(Records for locating described items)
--- begin ---
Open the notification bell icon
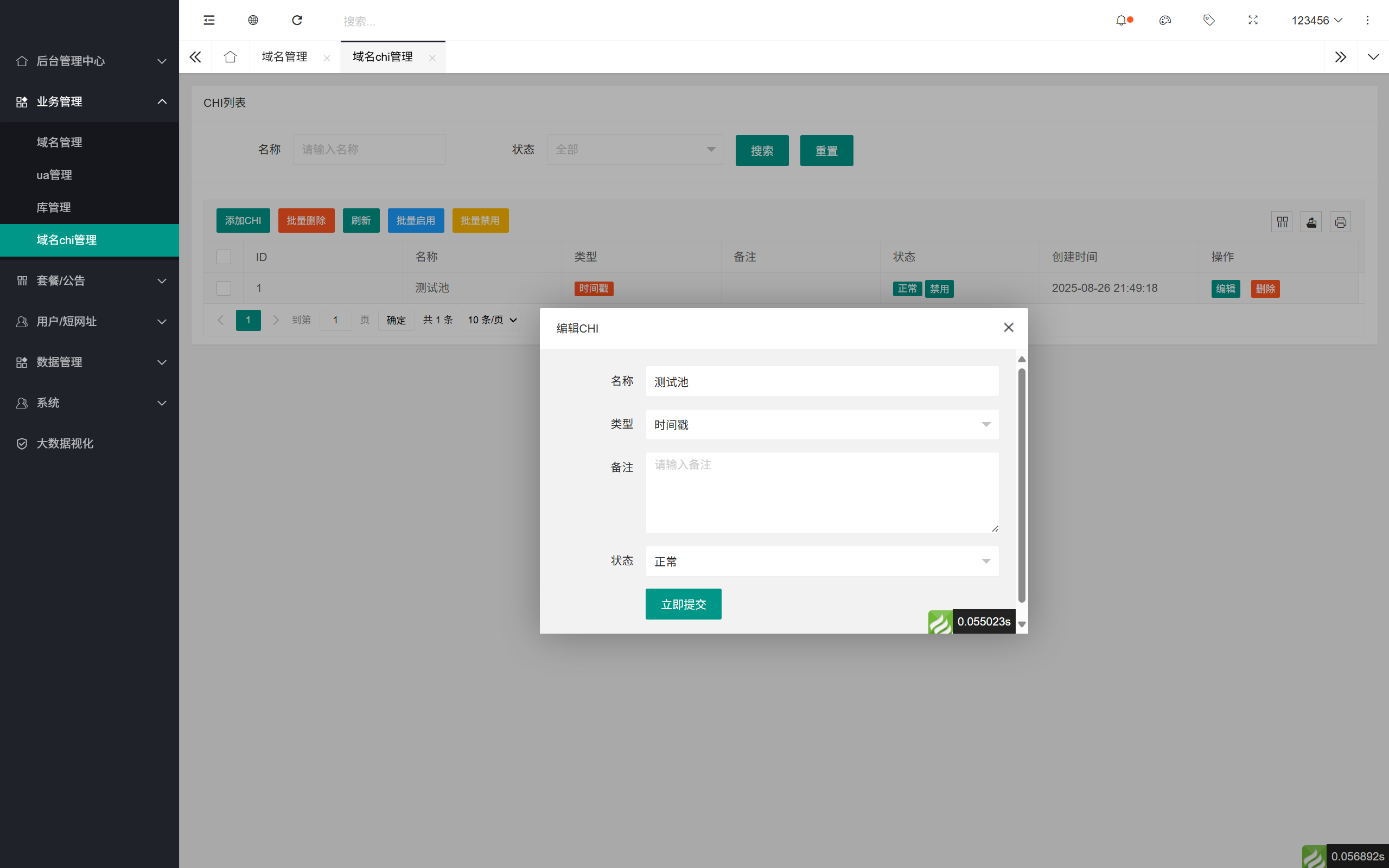Screen dimensions: 1389x868 pos(1122,20)
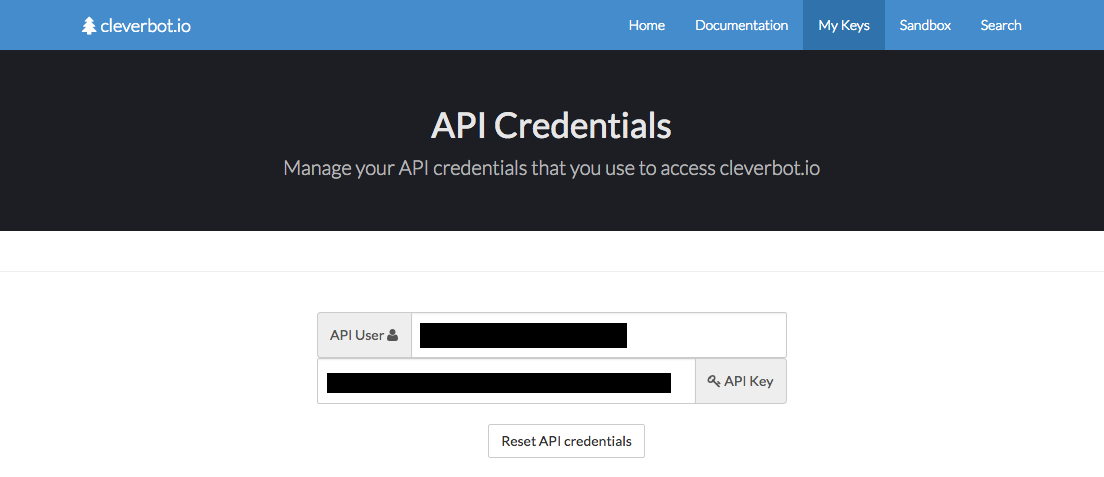1104x477 pixels.
Task: Focus the API Key text field
Action: [682, 381]
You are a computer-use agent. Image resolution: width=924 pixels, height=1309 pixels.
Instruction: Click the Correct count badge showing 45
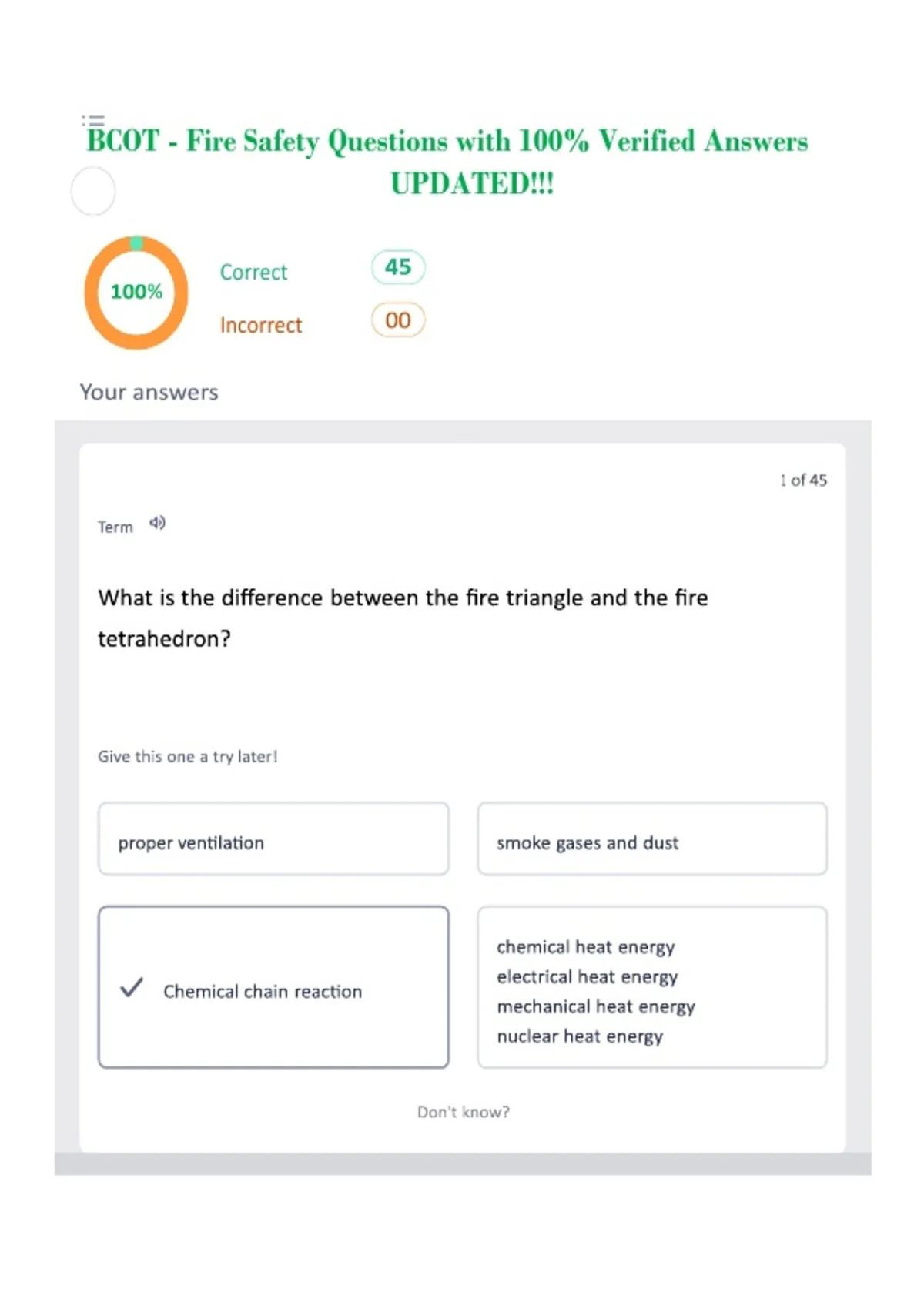click(398, 267)
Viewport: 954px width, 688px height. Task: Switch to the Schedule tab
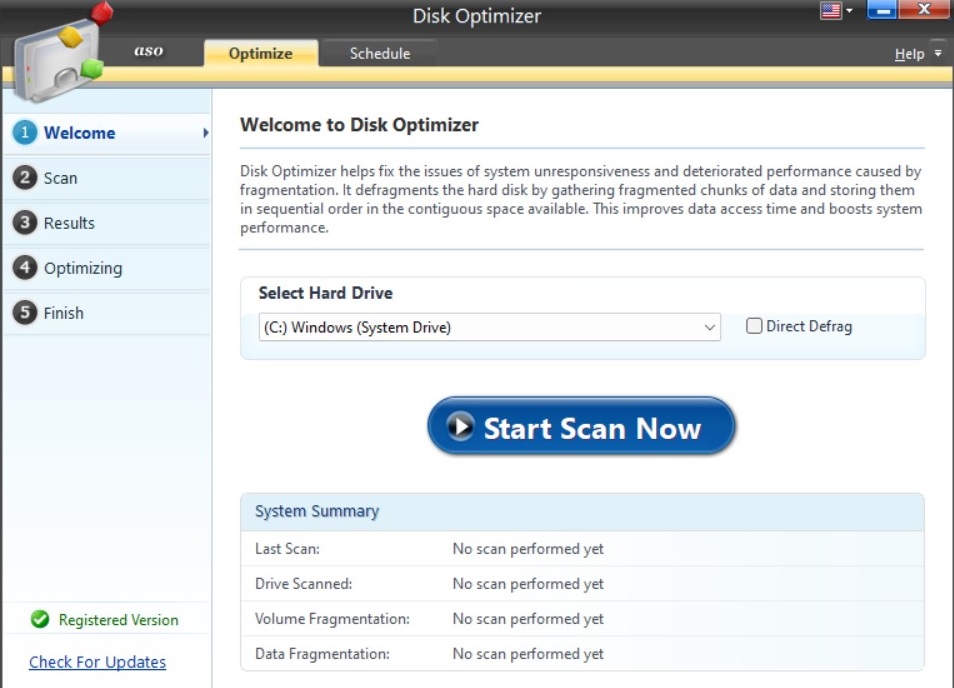(378, 53)
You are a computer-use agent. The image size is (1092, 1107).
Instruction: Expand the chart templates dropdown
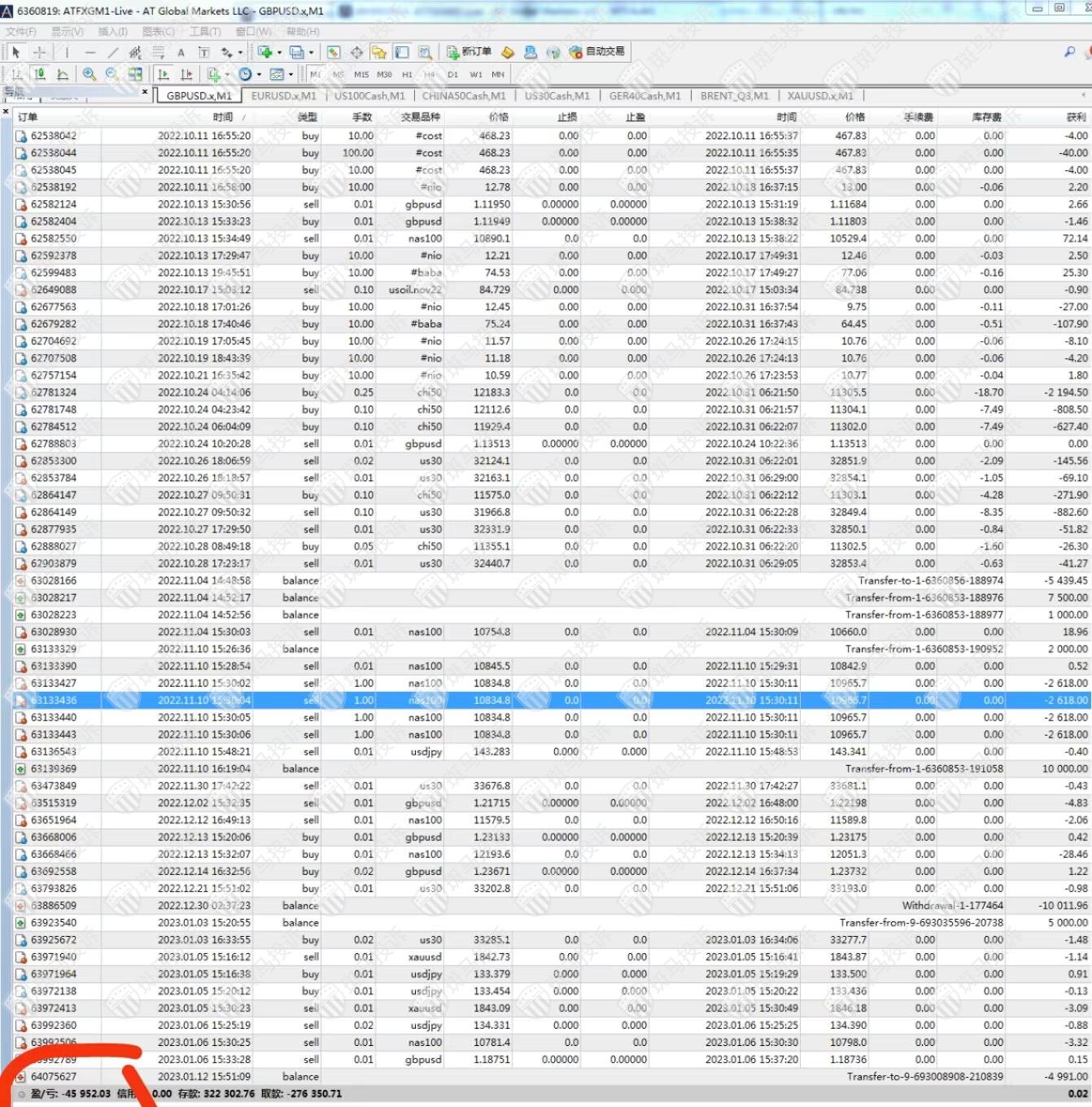pos(291,74)
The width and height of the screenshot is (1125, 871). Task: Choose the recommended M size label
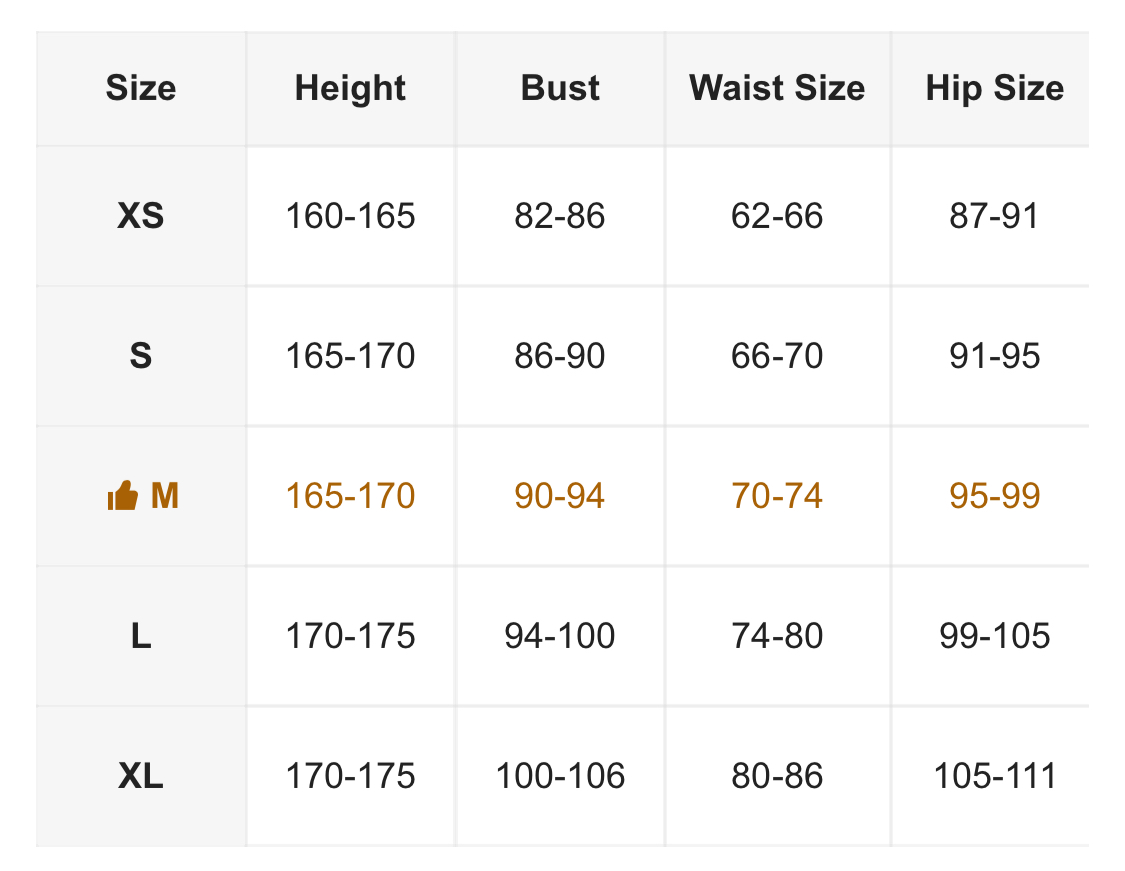[165, 496]
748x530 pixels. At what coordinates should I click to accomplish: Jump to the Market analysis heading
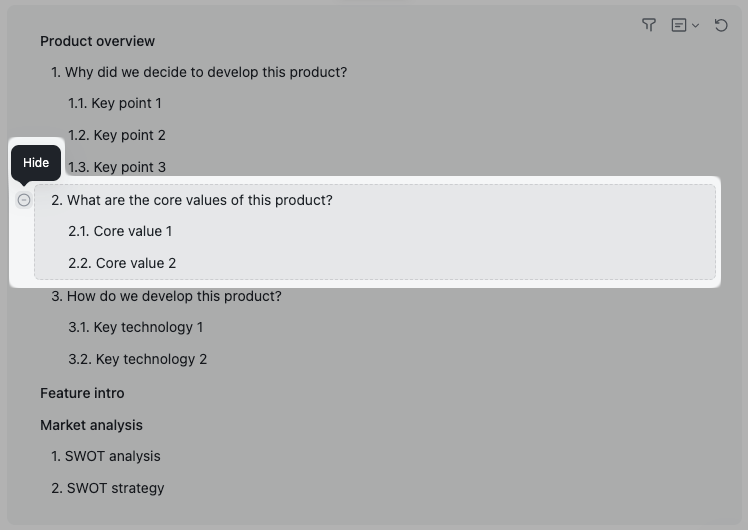(91, 425)
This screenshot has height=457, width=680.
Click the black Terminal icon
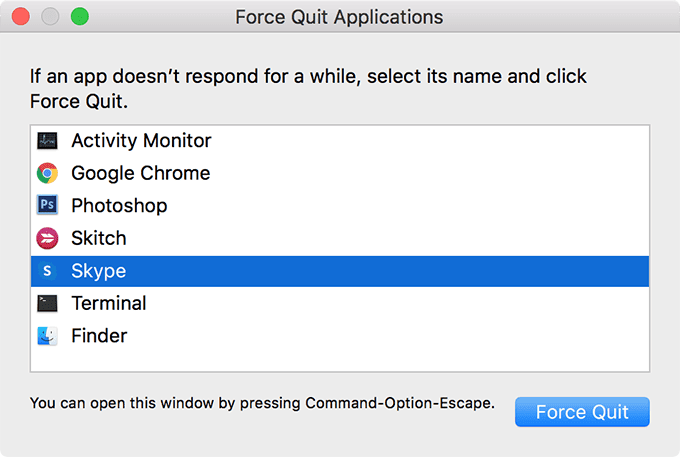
--- end ---
Please turn the items above into a numbered list, skipping any blank lines and leaving the pictures out.

1. Open the notification bell icon
2. Screen dimensions: 1389x868 pos(1122,20)
3. 1104x477 pixels.
4. Task: Focus the API Key text field
5. Action: [682, 381]
6. You are a computer-use agent. Image resolution: width=924 pixels, height=1309 pixels.
7. Instruction: Click the Correct count badge showing 45
8. click(398, 267)
9. Viewport: 954px width, 688px height. Task: Switch to the Schedule tab
10. (378, 53)
11. You are a computer-use agent. The image size is (1092, 1107).
12. Instruction: Expand the chart templates dropdown
13. pos(291,74)
14. The width and height of the screenshot is (1125, 871). Task: Choose the recommended M size label
15. [165, 496]
16. 748x530 pixels. At what coordinates should I click to accomplish: Jump to the Market analysis heading
17. (91, 425)
18. This screenshot has height=457, width=680.
19. Click the black Terminal icon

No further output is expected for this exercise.